I don’t usually deal with SQL. Ever since I moved to django, I never had the need to write a SQL line in my code, and very rarely I had to look at the database for insights on my application. This is a great thing I think; as long as you don’t have performance issues developing a web application, the best is to worry more about writing readable rather than fast code. But once pages start to take a little too long to load (and a couple of hours usually is a little too long) then it’s time to get your hands dirty. As I said, I don’t usually deal with this kind of problem, so I had to google my way out of it. I explain here how I diagnosed and solved the bottlenecks on my application; the methods used probably are far from ideal but might be of use to inexperienced programmers in such tasks (as I am).

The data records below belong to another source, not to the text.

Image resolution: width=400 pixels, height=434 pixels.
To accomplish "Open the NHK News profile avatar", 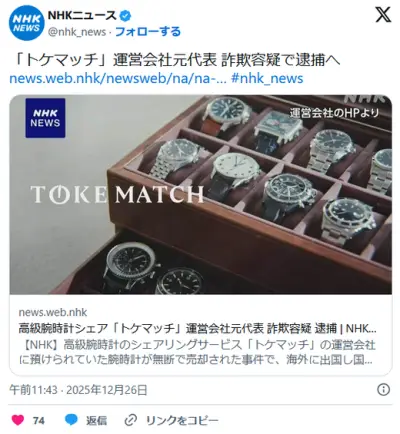I will click(27, 23).
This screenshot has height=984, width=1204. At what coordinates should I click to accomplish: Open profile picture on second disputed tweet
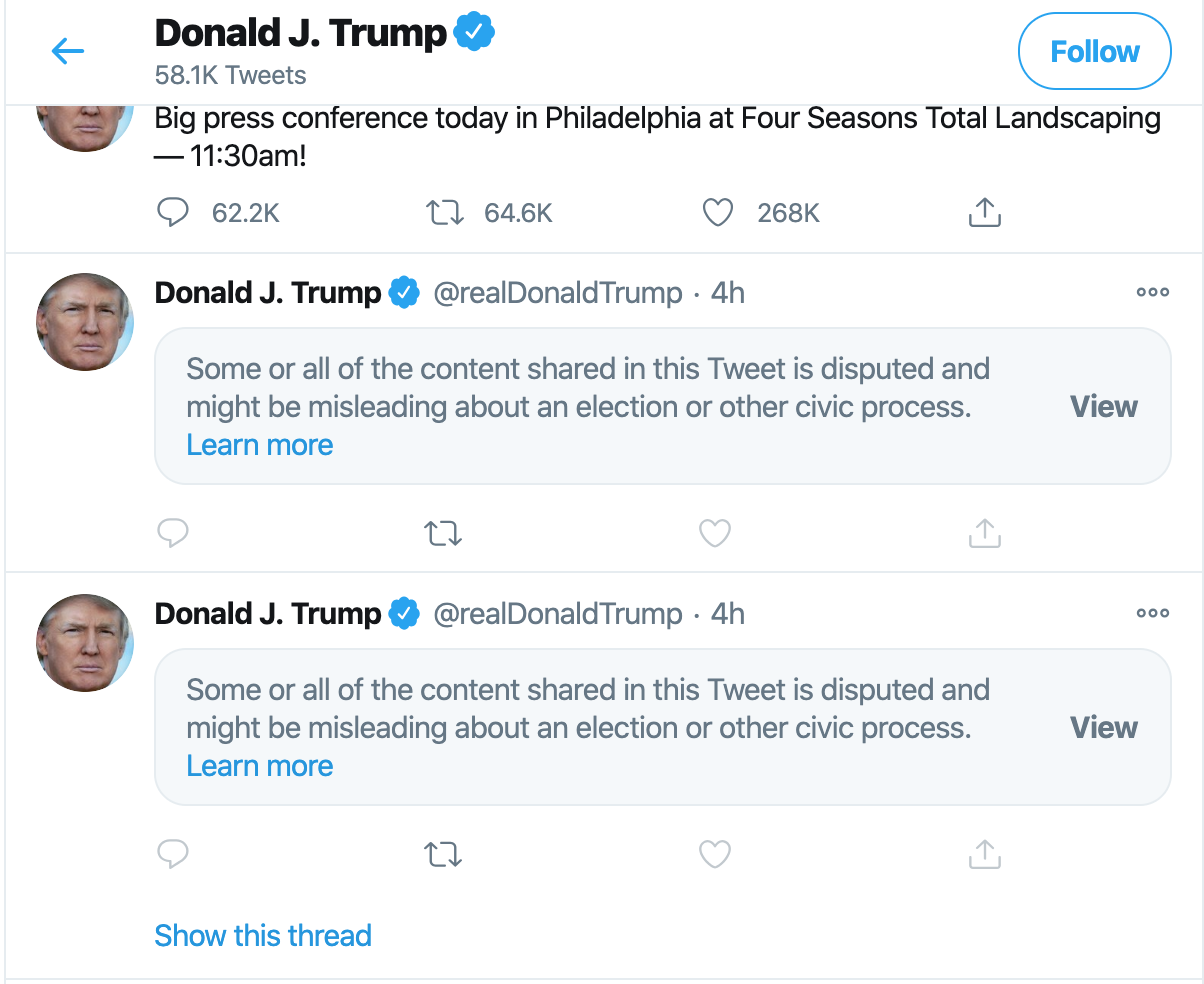(x=85, y=642)
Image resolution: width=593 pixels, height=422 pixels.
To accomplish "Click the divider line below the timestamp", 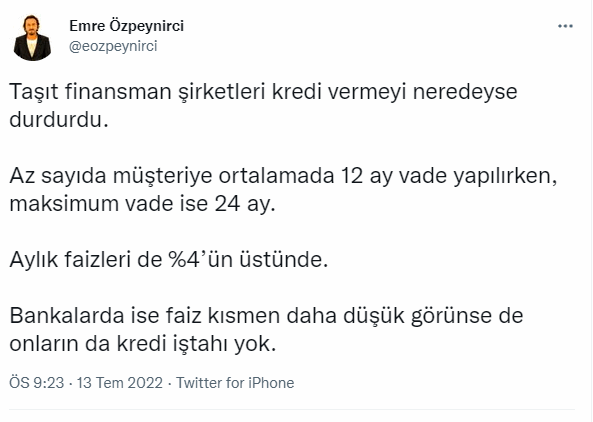I will pyautogui.click(x=292, y=410).
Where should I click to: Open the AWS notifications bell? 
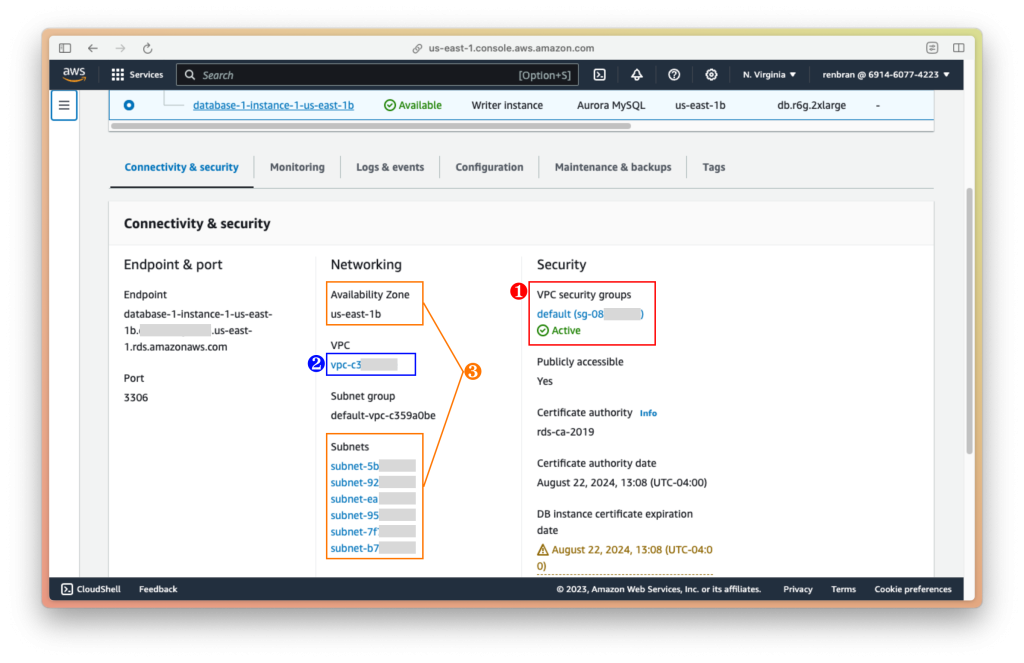tap(636, 74)
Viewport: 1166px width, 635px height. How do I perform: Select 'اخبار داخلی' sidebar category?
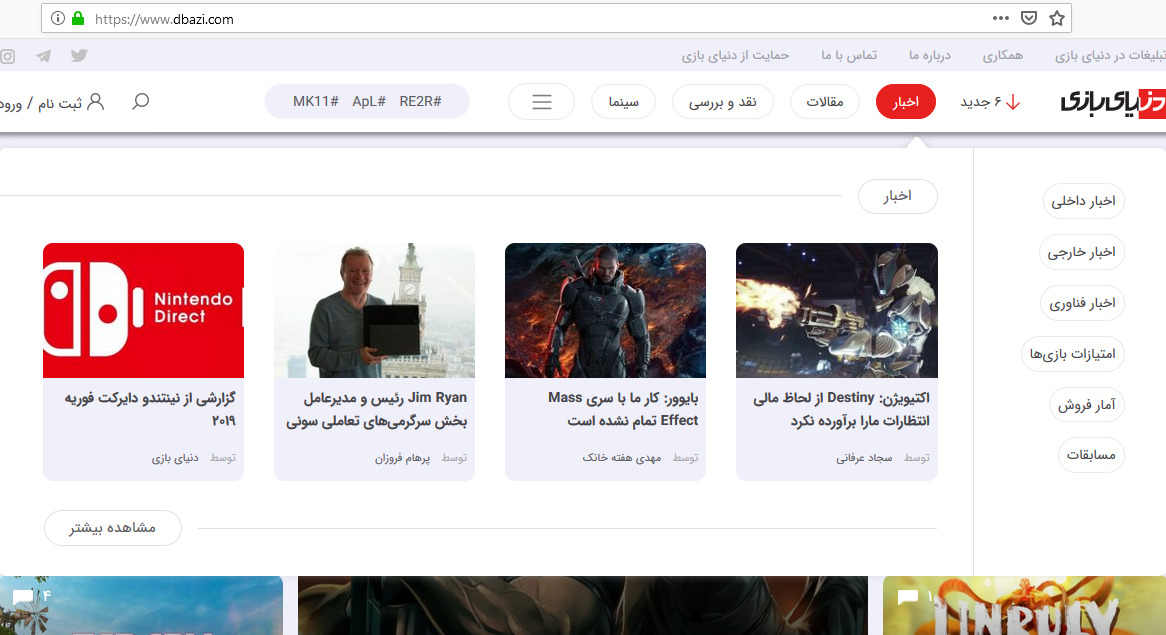pos(1083,201)
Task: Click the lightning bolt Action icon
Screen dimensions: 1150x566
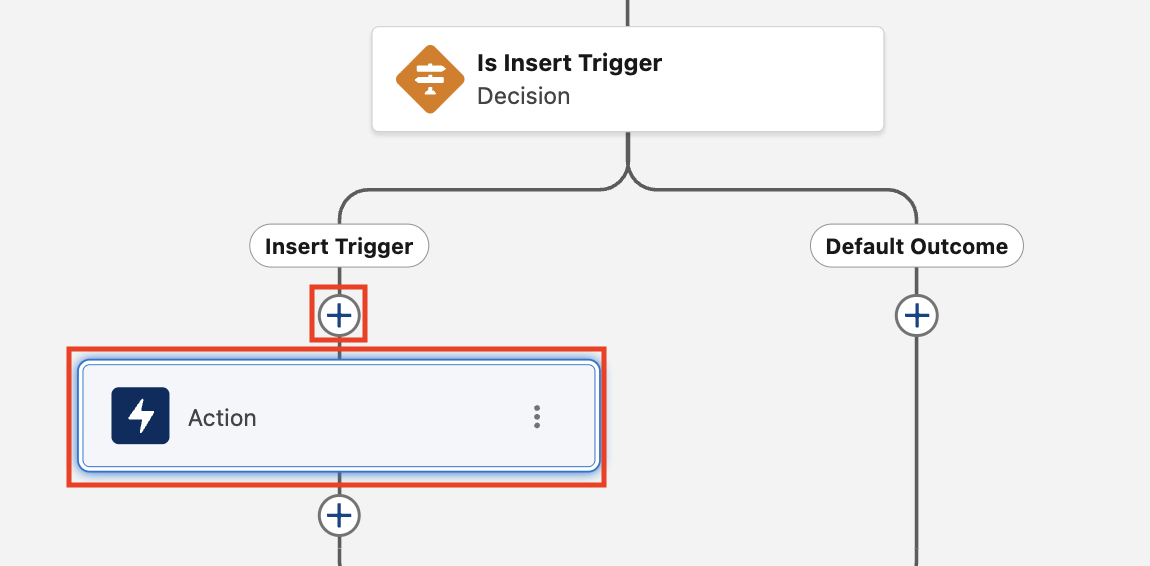Action: tap(140, 416)
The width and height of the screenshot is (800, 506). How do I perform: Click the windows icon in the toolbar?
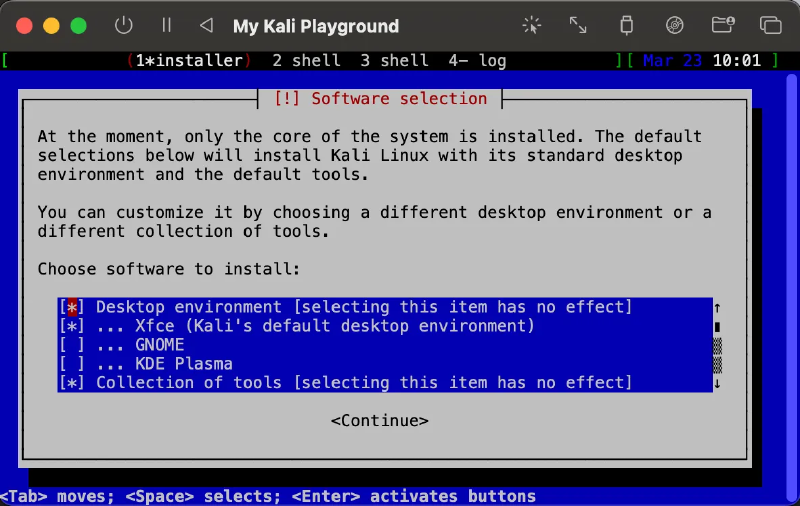click(x=770, y=26)
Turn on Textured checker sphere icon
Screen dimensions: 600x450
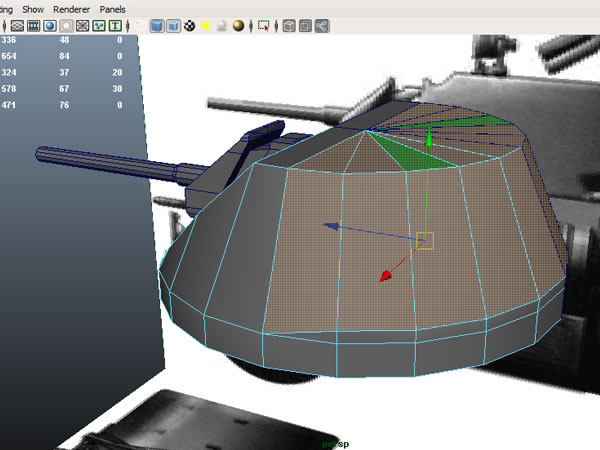188,25
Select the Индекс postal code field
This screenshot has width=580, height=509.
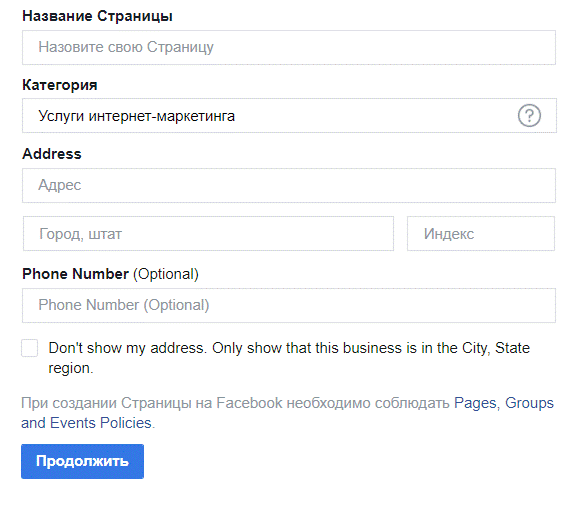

My problem in this opportunity wasn’t intensive database access, but simply tables too big to query carelessly; the database contents are updated by a batch process once a week (the application deals mostly with searching and doesn’t modify the data). The database used is MySQL. Some background reading that I found useful was this for django optimization and this for mysql optimization.
The first thing to do (after acknowledging that I had a performance problem) was to detect the bottlenecks on my program. To accomplish this, django debug toolbar proved to be of great value; upon page load, this app will tell you what queries were executed, where in the code, the time each one took (highlighting the slow ones) and even the sql EXPLAIN output to study how to optimize it. The toolbar really cracked the problem for me. When the query was so slow that waiting for the page to load wasn’t convenient, I used the query attribute of the QuerySet API. I addressed the slow queries in turn, using different solutions in each case:
Django lookups. This is the first place to look; sometimes a django query can be easily rewritten to be more efficient. The most common case is probably retrieving a full model where only one or two fields are being used; instead those values can be retrieved using values_list.
Indexes. Here is some documentation on how to optimize through indexes, and here is the syntax to do it. This was of less use of what I initially thought when I started reading on the subject. This may be because I didn’t took the time to fully understand the output of the EXPLAIN statement (most of my queries didn’t present signs of possible optimization through indexes anyway). But one place I found indexes useful was for text searches; to take advantage of these indexes in django, one must use the search query lookup and create an index for the field being searched. For example, to search books by title, one would use code like:
And create an index as:
CREATE FULLTEXT INDEX title_index ON app_book(title);
MySQL configuration tuning. This is probably the hardest task without previous experience. Here are some pointers; the most useful tool I found for tweaking mysql is the MySQLTuner script, which diagnoses your system and suggests configuration improvements.
Results caching. Frequent queries (or subqueries) that hold a small enough result set are ideal candidates for caching, using the low-level cache API. I used a custom admin command to refresh the cache contents periodically.
Summary tables. I had several huge tables from which I only needed a small subset of records (and of fields per record), and were impossible to query as is. I created a script to make summary tables with the records I needed and use those in django instead. I run the script after the database is updated. Here is a quick introduction to writing mysql-python scripts.
It’s interesting to note that even though I had to make some mysql-python scripts, and rewrite some of my django queries, my code remained SQL-agnostic all along, so this helped me to reinforce the notion that if you are resorting to raw sql in your code, you probably need to take a deeper look at django’s ORM.